Anyone who believes the Coalition for Cheaper Books really intends books to be cheaper for consumers (particularly after their competition is decimated) is in for a double-take. Cheap, de-regulated milk? Cheaper fuel? Cheaper groceries? Surely, this trick has been done to death.

Theresa Lauf, Brisbane Fri 17 July 09

Friday, July 3, 2009

Courses, credits and colons

I have been a 'closet writer' and have only stepped out recently and began the journey. Having read most the answers to my question on your blog, a few still elude me.

Question One and Two: To be a writer (or published writer) would it be benefical to undertake some sort of study in this area? E.g. Bachelor Degree or other writing course? Also, by doing these course/qualifications, does it add more credit to you as a new writer? I have completed a few writers' workshops and online courses. The advantages of participating in a writer's camps etc are geographically difficult. Though not an impossibility.

I know that I need to improve on my grammar and puncuation (however, I can only assume that, to a certain point, that this is what editors do well and get paid for). Which brings me to my third question: I am wondering if I should hone these skills, before I continue my writing or just continue with the flow of words?

Answer One: Courses are beneficial for some writers because the writers then have enforced deadlines and structures, and that can help them get into a writing rhythm or finish a manuscript that they've otherwise left alone for too long. I do not believe that courses can 'make' a writer if they don't inherently have a talent for it, much the same way I do not believe that taking singing lessons every weekend for the rest of my life will make me Ella Fitzgerald Mark II. I also don't believe that courses/diplomas can give you the storytelling spark if you don't naturally have it. It's a bit like trying to be a professional ballet dancer with short hamstrings - it ain't gonna happen. That should not stop anyone from doing a course, though, if the experience gives them pleasure. And you won't know if you have that storytelling spark unless you give the writing thing a go - if you choose to do that within the structure of a course, then that's great. However, a lot of writers I represent have never been within sight of professional writing credentials.

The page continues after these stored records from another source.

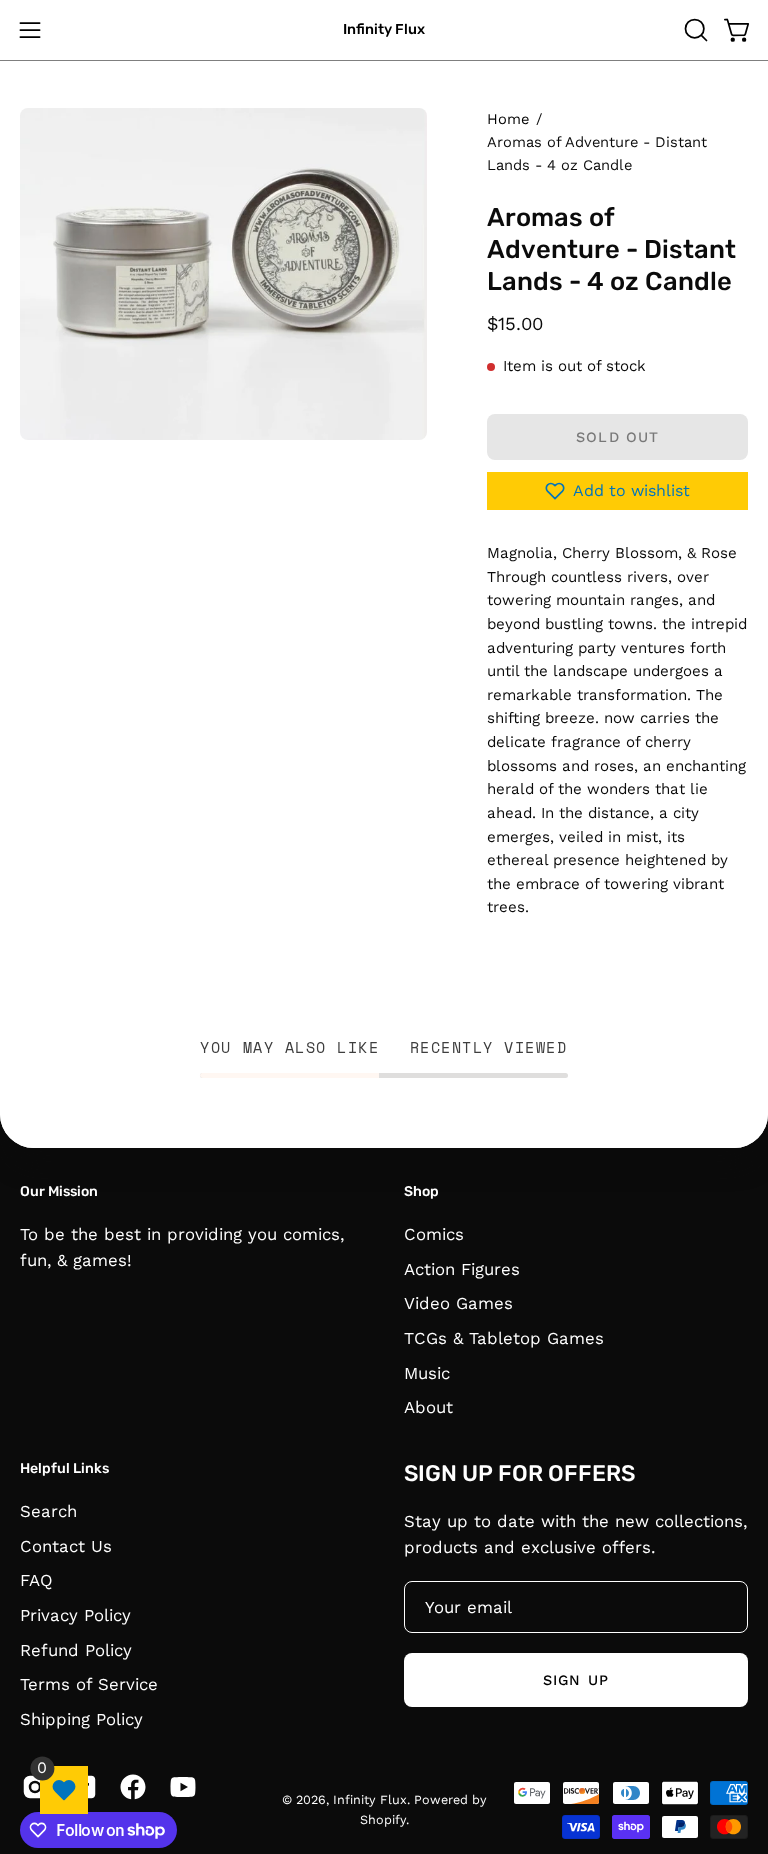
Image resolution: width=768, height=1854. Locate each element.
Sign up (576, 1680)
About (428, 1407)
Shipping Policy (81, 1718)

Answer Two: No, it doesn't add credit - at least, not for me. Your writing has to speak for itself. If you've done ten years of courses and your writing is still no good, that's going to make me (a) think the courses don't work and (b) wonder why ten years of adult education didn't help you, personally, improve.

Answer Three: Anyone who has read Lynne Truss's Eats Shoots & Leaves will know that she believes that punctuation is simply good manners, and I agree. Punctuation provides a road map for your reader and if it's absent or misused then the reader is likely to get lost. Grammar, on the other hand, is a murkier subject. A lot of modern English usage is not grammatically correct. That's probably because a lot of us weren't taught grammar in school - I had an English teacher who wistfully told us that she'd love to teach us grammar but she wasn't allowed. In fact, the first real experience I had with the rules of grammar was when I learnt foreign languages. Thus, the Queen's English has been on a slippery slope to Bedlam. And that's quite all right, because while grammar is like punctuation in its road-map qualities, it's also there to say, 'Psst - there's a short cut.' Colloquial grammar is quite acceptable and accepted. BUT if your grammar AND your punctuation aren't all correct and present, that's a problem, because then how do you keep your reader on the road and heading for the right destination? Can your writing really flow if it is, in fact, off-road racing? Don't you hit trees and rocks?